Long-lived Credentials Belong in Akeyless

A consequence of the architecture rather than a separate feature: every long-lived service credential (API tokens, dockerconfigjson, TSIG keys, database passwords) lives in Akeyless and is fetched via ESO at runtime or via Windmill g/all/* variables at job time. Tokens in .git/config, secrets in environment files, kubeconfigs in working directories — all of those are anti-patterns the Supply Chain Security page is built to catch.

The pattern is most visible on the GitLab side. Personal Access Tokens generated through the GitLab UI inherit a maximum lifetime, which means a long-running consumer (a Windmill schedule, an external-dns reconcile loop) silently breaks the day the token expires. The replacement pattern is to mint a non-expiring token via the Rails console (Gitlab::AccessToken.create! with no expires_at), store it once at /mdapi/gitlab/api-token, and have every consumer fetch it from there. One rotation event, every consumer updates on the next ESO refresh, no UI-token sprawl.

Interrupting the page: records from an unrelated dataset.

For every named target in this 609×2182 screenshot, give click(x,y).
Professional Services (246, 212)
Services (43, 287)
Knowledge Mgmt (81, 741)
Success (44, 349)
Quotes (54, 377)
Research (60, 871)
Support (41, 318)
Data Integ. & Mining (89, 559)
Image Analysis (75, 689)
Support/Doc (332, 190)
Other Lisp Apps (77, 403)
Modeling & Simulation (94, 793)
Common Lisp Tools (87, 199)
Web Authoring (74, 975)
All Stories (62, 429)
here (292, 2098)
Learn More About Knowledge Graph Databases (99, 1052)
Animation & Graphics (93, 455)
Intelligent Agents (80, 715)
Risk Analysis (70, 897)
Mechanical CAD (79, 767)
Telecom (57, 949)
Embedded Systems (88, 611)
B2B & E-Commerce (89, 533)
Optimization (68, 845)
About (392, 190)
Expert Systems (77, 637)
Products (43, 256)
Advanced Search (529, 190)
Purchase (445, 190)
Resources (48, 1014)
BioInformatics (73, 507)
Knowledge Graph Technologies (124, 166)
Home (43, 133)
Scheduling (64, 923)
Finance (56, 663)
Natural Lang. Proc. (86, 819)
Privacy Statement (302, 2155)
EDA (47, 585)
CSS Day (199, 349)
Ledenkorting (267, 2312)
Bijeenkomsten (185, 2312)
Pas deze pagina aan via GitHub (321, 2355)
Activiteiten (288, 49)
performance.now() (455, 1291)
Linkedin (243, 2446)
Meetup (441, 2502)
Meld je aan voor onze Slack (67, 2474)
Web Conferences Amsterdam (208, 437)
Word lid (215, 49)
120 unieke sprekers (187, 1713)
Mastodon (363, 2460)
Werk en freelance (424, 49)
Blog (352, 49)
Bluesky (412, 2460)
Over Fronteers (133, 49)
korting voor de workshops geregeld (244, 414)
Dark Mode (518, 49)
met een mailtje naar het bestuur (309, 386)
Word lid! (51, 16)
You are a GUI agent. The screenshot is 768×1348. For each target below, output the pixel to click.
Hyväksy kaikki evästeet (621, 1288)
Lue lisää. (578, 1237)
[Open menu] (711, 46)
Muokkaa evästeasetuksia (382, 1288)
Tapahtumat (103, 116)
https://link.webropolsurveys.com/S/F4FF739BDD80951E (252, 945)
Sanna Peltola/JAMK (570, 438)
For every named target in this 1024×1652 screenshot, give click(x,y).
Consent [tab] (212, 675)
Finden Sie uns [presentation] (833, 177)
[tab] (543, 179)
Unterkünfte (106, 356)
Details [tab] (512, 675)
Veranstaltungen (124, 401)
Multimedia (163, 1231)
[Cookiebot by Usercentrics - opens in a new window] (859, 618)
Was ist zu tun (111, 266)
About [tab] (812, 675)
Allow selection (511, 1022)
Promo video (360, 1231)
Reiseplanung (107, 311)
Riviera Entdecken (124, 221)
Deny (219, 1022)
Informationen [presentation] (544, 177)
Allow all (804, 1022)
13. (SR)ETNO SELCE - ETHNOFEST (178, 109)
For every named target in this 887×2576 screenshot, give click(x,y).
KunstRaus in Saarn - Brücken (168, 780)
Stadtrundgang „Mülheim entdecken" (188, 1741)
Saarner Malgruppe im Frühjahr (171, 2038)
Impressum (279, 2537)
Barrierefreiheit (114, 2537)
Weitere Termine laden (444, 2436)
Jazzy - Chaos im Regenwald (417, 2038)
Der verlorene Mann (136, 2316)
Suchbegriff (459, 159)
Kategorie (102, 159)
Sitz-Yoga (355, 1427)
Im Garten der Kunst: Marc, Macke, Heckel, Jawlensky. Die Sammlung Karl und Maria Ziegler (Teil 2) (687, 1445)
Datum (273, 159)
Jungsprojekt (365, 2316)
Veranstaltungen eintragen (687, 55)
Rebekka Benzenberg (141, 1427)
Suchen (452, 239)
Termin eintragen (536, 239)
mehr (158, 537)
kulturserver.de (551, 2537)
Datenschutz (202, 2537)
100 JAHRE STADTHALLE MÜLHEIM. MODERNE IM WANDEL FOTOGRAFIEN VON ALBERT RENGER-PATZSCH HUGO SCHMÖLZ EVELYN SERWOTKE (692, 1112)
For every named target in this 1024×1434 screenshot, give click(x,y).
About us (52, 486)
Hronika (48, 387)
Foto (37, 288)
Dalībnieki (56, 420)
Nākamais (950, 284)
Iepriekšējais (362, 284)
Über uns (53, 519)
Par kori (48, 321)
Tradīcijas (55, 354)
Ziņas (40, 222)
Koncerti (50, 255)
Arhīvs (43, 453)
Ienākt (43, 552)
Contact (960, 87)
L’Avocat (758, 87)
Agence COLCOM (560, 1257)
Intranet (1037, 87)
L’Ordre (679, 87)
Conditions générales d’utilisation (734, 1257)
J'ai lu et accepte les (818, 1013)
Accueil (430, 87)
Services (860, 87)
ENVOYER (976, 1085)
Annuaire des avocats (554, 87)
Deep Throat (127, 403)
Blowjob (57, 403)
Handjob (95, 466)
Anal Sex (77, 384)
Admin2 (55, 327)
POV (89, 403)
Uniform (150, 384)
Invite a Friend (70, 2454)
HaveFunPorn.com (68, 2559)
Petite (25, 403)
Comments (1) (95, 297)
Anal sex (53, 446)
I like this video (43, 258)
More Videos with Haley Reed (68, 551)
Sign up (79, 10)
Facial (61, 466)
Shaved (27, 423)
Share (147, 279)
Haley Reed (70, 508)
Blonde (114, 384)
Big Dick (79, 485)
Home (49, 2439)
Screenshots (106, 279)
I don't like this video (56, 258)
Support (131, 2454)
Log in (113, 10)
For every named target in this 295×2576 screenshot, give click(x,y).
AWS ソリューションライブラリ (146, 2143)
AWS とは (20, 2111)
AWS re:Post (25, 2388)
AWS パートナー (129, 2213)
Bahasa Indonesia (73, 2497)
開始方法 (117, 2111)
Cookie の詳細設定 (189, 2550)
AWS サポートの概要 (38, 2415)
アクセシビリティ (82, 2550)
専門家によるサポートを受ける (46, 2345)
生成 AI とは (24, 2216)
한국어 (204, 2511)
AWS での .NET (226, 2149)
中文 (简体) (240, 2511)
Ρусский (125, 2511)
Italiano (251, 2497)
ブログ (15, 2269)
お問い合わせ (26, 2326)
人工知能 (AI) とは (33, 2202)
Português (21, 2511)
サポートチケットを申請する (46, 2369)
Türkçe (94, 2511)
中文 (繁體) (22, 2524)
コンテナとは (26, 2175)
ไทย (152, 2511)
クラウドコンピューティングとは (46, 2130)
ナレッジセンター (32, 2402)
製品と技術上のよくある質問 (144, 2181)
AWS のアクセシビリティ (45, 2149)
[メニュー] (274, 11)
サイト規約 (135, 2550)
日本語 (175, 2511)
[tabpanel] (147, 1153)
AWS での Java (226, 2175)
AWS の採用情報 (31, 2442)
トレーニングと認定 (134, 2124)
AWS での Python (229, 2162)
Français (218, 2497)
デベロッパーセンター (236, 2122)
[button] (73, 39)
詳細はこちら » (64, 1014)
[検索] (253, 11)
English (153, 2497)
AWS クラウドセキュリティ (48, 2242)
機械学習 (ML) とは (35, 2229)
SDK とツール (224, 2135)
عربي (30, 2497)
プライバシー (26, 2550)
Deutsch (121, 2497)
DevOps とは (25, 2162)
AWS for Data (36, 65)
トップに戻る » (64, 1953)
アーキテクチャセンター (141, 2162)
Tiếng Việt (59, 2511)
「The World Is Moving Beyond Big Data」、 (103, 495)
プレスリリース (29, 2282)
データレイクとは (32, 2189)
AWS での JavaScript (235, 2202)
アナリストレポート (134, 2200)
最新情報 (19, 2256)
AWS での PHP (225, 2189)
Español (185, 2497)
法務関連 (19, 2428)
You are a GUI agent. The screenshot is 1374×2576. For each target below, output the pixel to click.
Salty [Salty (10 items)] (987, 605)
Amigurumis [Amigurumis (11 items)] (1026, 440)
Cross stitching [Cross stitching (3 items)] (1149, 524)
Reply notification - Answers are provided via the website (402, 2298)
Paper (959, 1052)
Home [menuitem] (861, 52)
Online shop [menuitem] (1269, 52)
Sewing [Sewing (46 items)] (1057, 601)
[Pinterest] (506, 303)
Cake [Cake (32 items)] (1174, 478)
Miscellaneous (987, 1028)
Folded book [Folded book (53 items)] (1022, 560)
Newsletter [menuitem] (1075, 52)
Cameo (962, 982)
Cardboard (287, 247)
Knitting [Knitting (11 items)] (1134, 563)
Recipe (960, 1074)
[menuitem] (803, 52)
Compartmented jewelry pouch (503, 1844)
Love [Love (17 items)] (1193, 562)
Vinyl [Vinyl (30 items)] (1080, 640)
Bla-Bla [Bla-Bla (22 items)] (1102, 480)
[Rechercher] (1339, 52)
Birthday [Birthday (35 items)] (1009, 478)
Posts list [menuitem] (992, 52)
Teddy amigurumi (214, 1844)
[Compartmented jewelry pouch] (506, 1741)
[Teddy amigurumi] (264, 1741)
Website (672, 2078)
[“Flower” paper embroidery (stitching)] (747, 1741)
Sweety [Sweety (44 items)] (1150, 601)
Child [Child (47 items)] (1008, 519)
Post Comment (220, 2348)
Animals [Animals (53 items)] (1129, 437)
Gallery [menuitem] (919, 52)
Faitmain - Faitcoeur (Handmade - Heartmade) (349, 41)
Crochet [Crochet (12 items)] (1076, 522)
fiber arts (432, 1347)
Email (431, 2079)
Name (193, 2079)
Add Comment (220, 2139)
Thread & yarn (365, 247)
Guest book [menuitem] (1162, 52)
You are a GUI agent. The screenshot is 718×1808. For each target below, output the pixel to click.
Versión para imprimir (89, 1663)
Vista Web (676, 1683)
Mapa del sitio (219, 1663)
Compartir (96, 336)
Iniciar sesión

The same logic applies to dockerconfigjson per namespace: a single bootstrap creates the secret in Akeyless and an ExternalSecret in each namespace pulls it. Image-pull failures across the cluster after a registry password rotation become a single Akeyless edit instead of a 40-namespace kubectl edit.

Failure Modes

Symptom Cause Resolution
ExternalSecrets stuck in SecretSyncedError CipherTrust Manager VM unreachable Check VM health; restore from Longhorn snapshot if needed
/api/derived-key 404 CM upgrade broke the fragment endpoint Restore CM VM from last known-good Longhorn backup
500 on derived-key Fragment service crashed Same as above

The CipherTrust Manager VM has a Longhorn-backed persistent disk and is snapshotted on the weekly schedule. Recovery typically takes under 5 minutes.